A federal judge ruled Monday that a Trump administration data system built to check the citizenship of American voters is unlawful and cannot continue to be used in its current form.
The system, known as SAVE, was originally designed to check whether foreign-born individuals were eligible for certain government benefits. The Department of Homeland Security, with help from DOGE, overhauled it last year to allow bulk checks on all Americans, linking it to Social Security Administration data for the first time and adding records of American-born citizens. Several states had already run their entire voter rolls through the system before the ruling came down.
U.S. District Court Judge Sparkle Sooknanan, a Biden appointee, wrote in her 75-page ruling that federal agencies had "haphazardly combined and repurposed the private information of millions of Americans, including citizenship data that they knew to be unreliable." She also wrote that "the federal government has knowingly trampled on the privacy rights of American citizens in a manner that threatens the sacred right to vote," adding, "This Court cannot stand idly by while that happens."

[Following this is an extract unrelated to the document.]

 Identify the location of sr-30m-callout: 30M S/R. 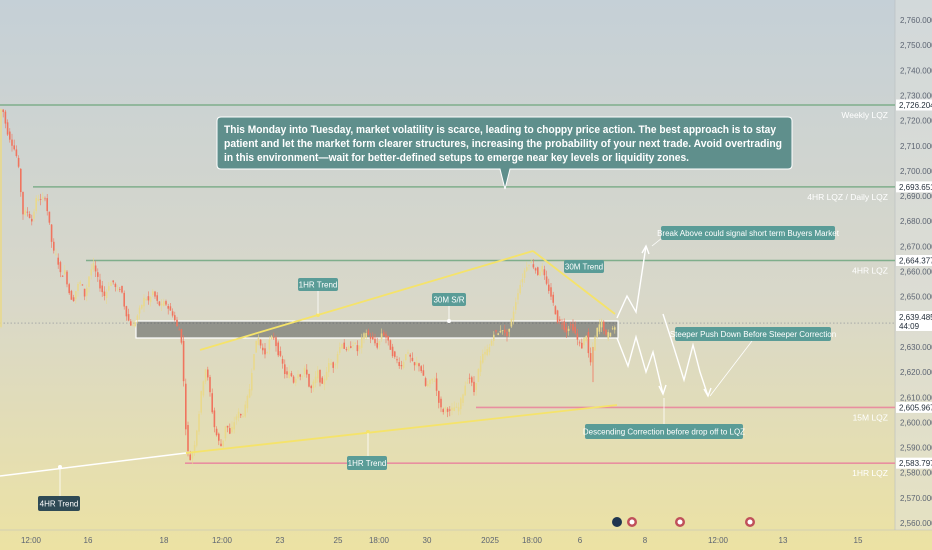
(449, 300).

A significant number of American citizens who were born abroad had been mistakenly flagged by SAVE as potential noncitizens. In April, then-USCIS spokesperson Matthew Tragesser said more than 60 million voter records had been run through the system. Of those, 21,000, less than 1%, were flagged as potential noncitizens.
NPR, which was first to report on the federal government's expansion of SAVE and its failure to follow required public notice protocols under the Privacy Act, noted that the system had become central to the Trump administration's voting and elections agenda. On March 31, Trump signed an executive order directing DHS to use SAVE and other federal data to generate a list of eligible U.S. citizen voters in each state. That order faces separate legal challenges.
An earlier executive order from March 2025 had also required DHS to provide free access to a verification tool for checking the citizenship or immigration status of registered voters. Courts had stopped parts of that order, but USCIS proceeded with updates to SAVE anyway.
Under Sooknanan's ruling, the overhauled version of the SAVE tool can no longer be used.